The following descriptive results are based on information from the participants' first study visit (n = 1,850). The mean age was 7.0 (SD = 3.3). Most children (38.2%) were 3–4 years old. The distribution of sex was 988 (53.4%) male to 862 (46.6%) female. Regarding SES, children from families with low SES were underrepresented (7.7%), while children from families with high SES were overrepresented (38.7%). With respect to pain, recurrent headache was reported for 25.9% of girls and 23.2% of boys. Nearly half of the children (45.3%) were reported to have recurrent stomachache (52.8% of girls, 38.8% of boys), while recurrent backache was less common, reported for only 11.5% of girls and 9.4% of boys. In total, 54.3% of all children were reported to have recurrent pain in at least one domain. 4.4% of the children were reported to have recurrent pain in all three domains simultaneously.
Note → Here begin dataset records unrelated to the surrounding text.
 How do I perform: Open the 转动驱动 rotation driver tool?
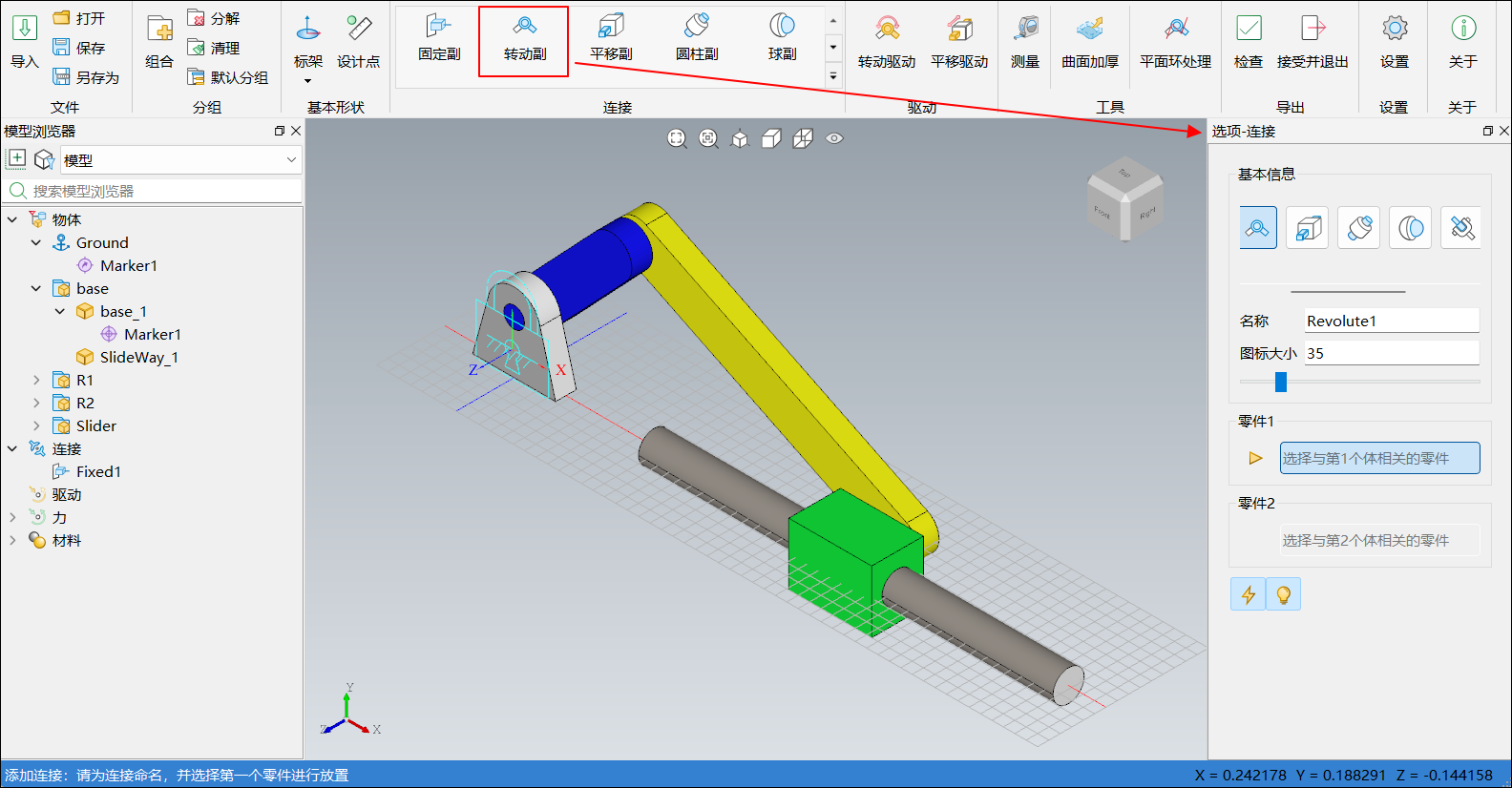point(886,43)
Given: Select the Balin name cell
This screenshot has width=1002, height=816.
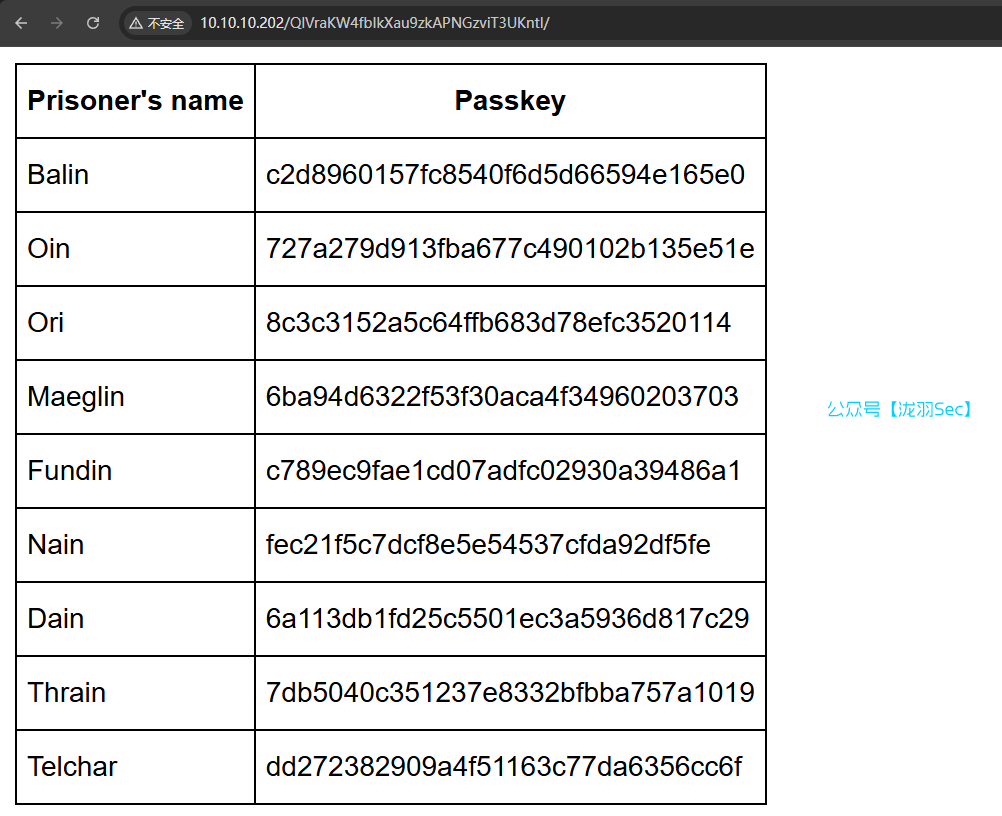Looking at the screenshot, I should pyautogui.click(x=58, y=175).
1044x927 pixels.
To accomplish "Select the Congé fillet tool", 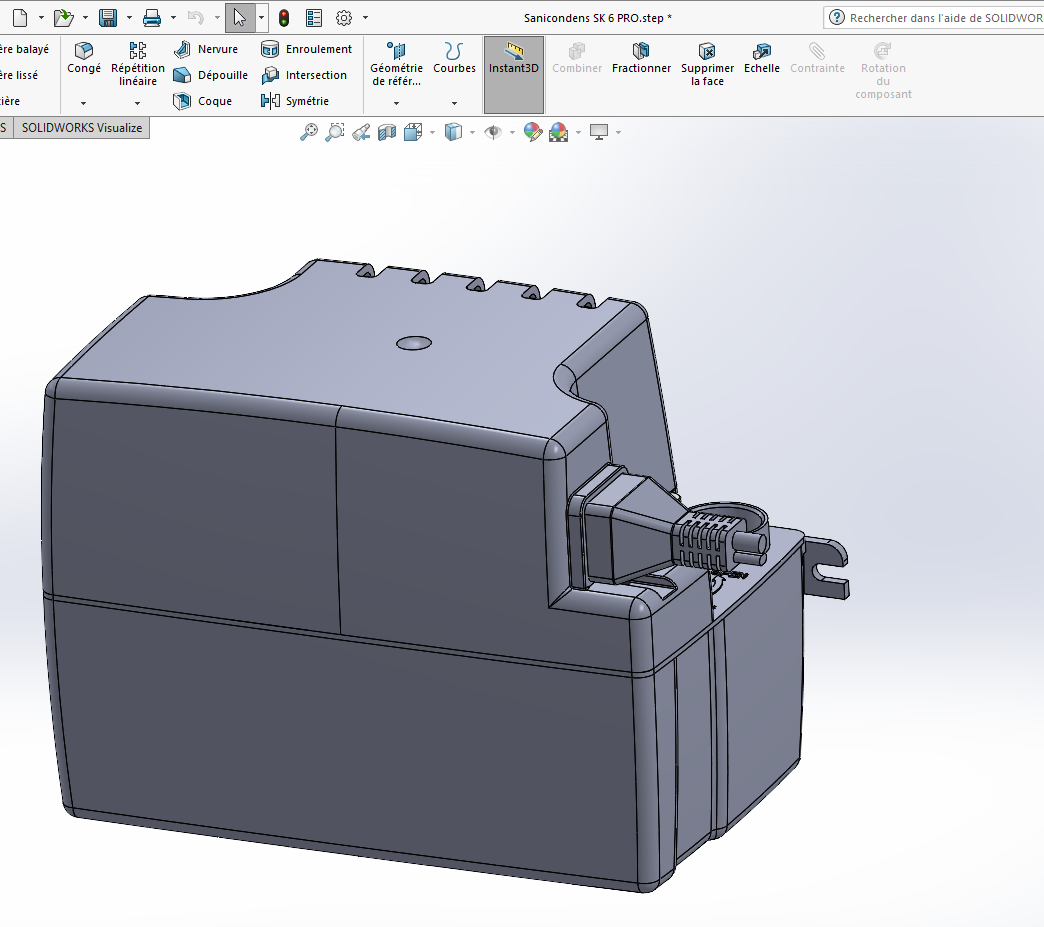I will 84,58.
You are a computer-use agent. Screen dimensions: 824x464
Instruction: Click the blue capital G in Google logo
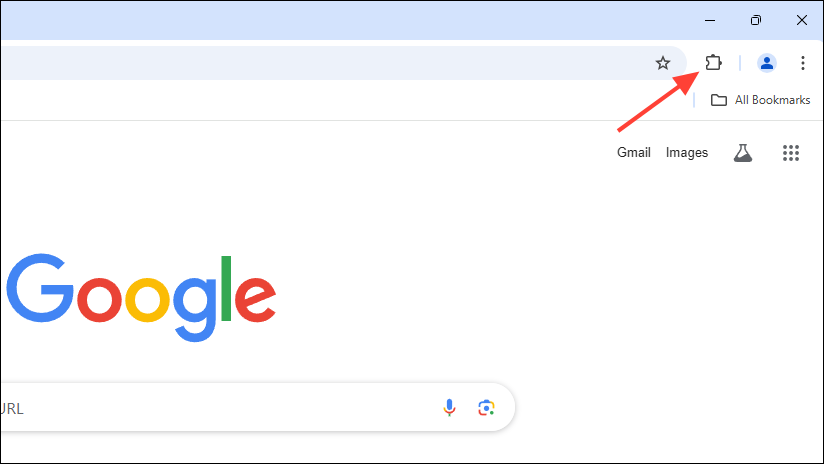[x=40, y=289]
While a relatively large group of children (26.6%) were reported to only have recurrent stomachache (in the absence of recurrent headache or backache), very few children were reported to have only recurrent headache (5.4%) or only recurrent backache (1.9%), see Figure 1.

Figure 1

Figure 1. Overlap of different types of recurrent pain in 3- to 13-year-old children (n = 1,850).

Figure 2 shows the distribution of recurrent pain by age group and SES. Backaches tended to increase with age, with a prevalence of under 1% in 3–4 and 5–6-year-olds, 2.5% in 9–10-year-olds, and 5.8% in 11–13-year-olds. Regarding headache, the prevalence increased with growing age, especially in 11- to 13-year-olds. In contrast to backache und headache, the prevalence of stomachache was especially high in 3- to 4-year-olds and decreased with growing age. Regarding SES, recurrent pain was reported more frequently in children from families with a middle SES.

Figure 2

Figure 2. Frequency of recurrent stomachache, backache, and headache in 3- to-13-year-old children (n = 1,850) stratified by age (A), and socioeconomic status (B) recurrent pain was defined as pain at least once per month.

The distributions of the other variables (puberty, behavioural difficulties, maternal depressiveness, and pain) are shown in Table 5.

Table 5

Table 5. Characteristics of the study sample—first visit of the study.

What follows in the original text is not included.